Una mostra davvero ben fatta nei contenuti, che dà nuovamente risalto ad una parte ancora troppo poco conosciuta dell’artista genovese che dovrebbe essere invece maggiormente valorizzata e studiata. Interessante l’allestimento anche se non proprio chiarissimo per il visitatore meno esperto e conoscitore dell’artista, che spesso vaga da un’opera all’altra nel rischio di essere puramente appagato dalla bellezza dei lavori di Luzzati, senza però in realtà davvero comprendere il messaggio delle opere esposte. Spiace forse un po il fatto che la mostra sia così piccola (scelta sicuramente collegata alla grandezza degli spazi della palazzina dell’ancora embrionale Museo) ma vive la speranza che con l’apertura del vero e proprio MEIS sia possibile ripetere un evento espositivo realizzato a Luzzati, magari in spazi più ampi e con sezioni più approfondite grazie a maggiori prestiti dalla collezioni delle comunità ebraiche italiane (troppo forte a mio parere l’assenza delle grandi scene lignee della scuola e del Rosh-Hashana del Museo Ebraico di Bologna)
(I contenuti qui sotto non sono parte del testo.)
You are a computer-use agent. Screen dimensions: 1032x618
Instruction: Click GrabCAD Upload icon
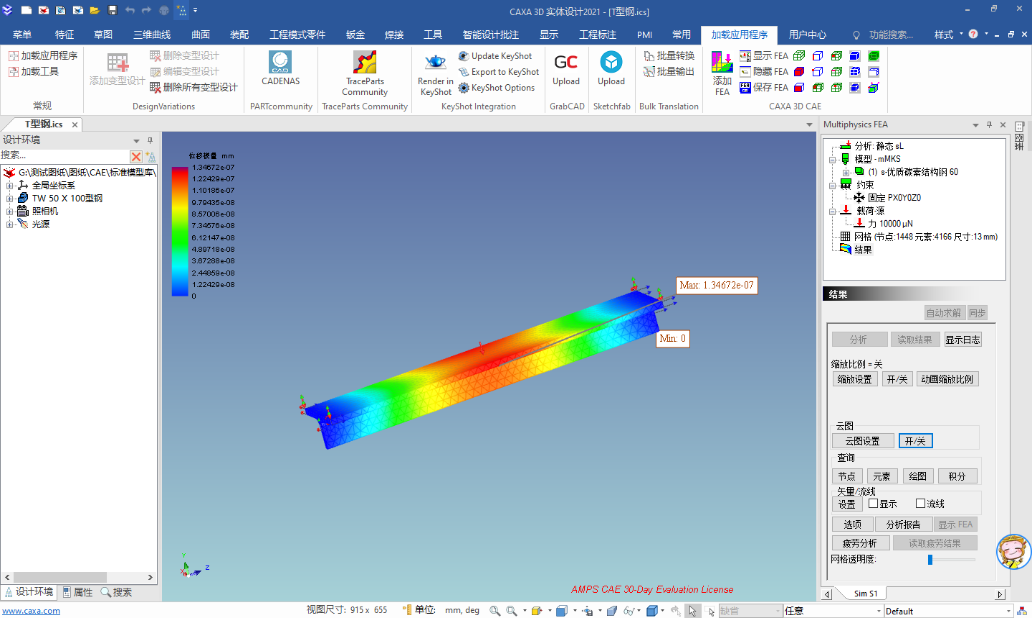pyautogui.click(x=566, y=63)
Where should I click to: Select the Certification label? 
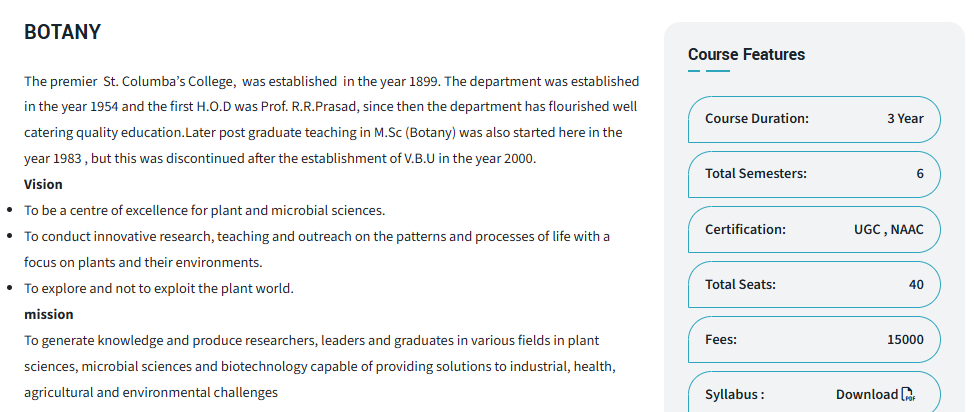pyautogui.click(x=745, y=229)
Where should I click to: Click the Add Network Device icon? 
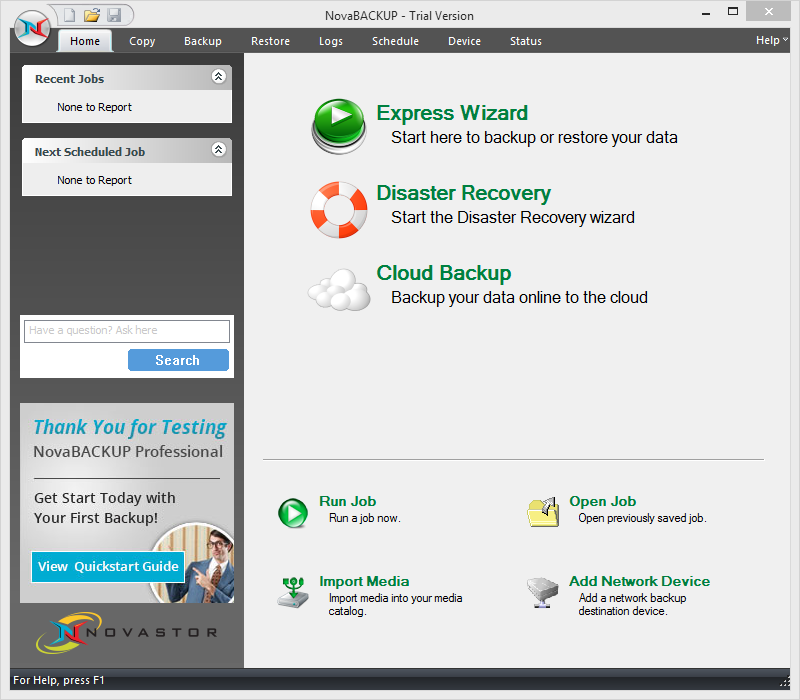pyautogui.click(x=543, y=592)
Emanuele Luzzati ha segnato profondamente la scena artistica italiana ed europea del secondo dopoguerra, facendosi spazio con uno stile autonomo e riconoscibile, dalla potente e fortissima capacità espressiva “dove l’universo che l’artista racconta è vorticosamente animato da tinte rutilanti” (M. Zanon). Una personalità forte e decisa caratterizzata da un sincera spontaneità, “in ogni sua figura c’è una capacità di introspezione psicologica quanto il disegno è essenziale, allegro, si potrebbe dire fanciullesco. Illustratore di caratteri, di situazioni, di sconvolgimenti pscicologici Luzzati ha la capacità di sorprendere. I suoi segni non sono solo dipinti, ma dialoghi, riflessioni filosofiche, offerti con uno sguardo disincantato eppure terribilmente profondo, capace di intuizioni fulminanti” (R. Calimani)
In un recente testo curato da Luca Scarlini e pubblicato da Einaudi con il titolo titolo: Alfabeto Poli, lo straordinario Paolo Poli descrive Emanuele Luzzati e il loro rapporto di amicizia (oggetto anche della bellissima opera di Marina Romiti: Paolo Poli e Lele Luzzati: Il Novecento è il secolo nostro, edito da Maschietto Editore) attraverso alcuni eventi che credo descrivano benissimo la personalità di Lele:
“Io gli davo le indicazioni e lui faceva come gli pareva. Andavo da lui e gli dicevo: «Vorrei un salotto stile settecento». Luzzati prendeva un catalogo faceva due fotocopie, le ritagliava, disegnava due colonne e via. E io ribattevo: «Ma hai fatto la prefettura di Firenze! tutti la riconoscono: è la sala di Luca Giordano di Palazzo Medici Ricciardi». E lui:«ma no, non la riconosce nessuno! Comunque ti ci metto davanti delle statue che pisciano, così stai tranquillo» Un’altra volta: «Ma che hai fatto una torre?» e lui: «sì, non volevi una torre?» «Ma no ti avevo chiesto un convento!» «Non ti preoccupare tanto te lo sistemi da te». (…) Come si fa senza Luzzati? Come si fa con queste perdite? Male.”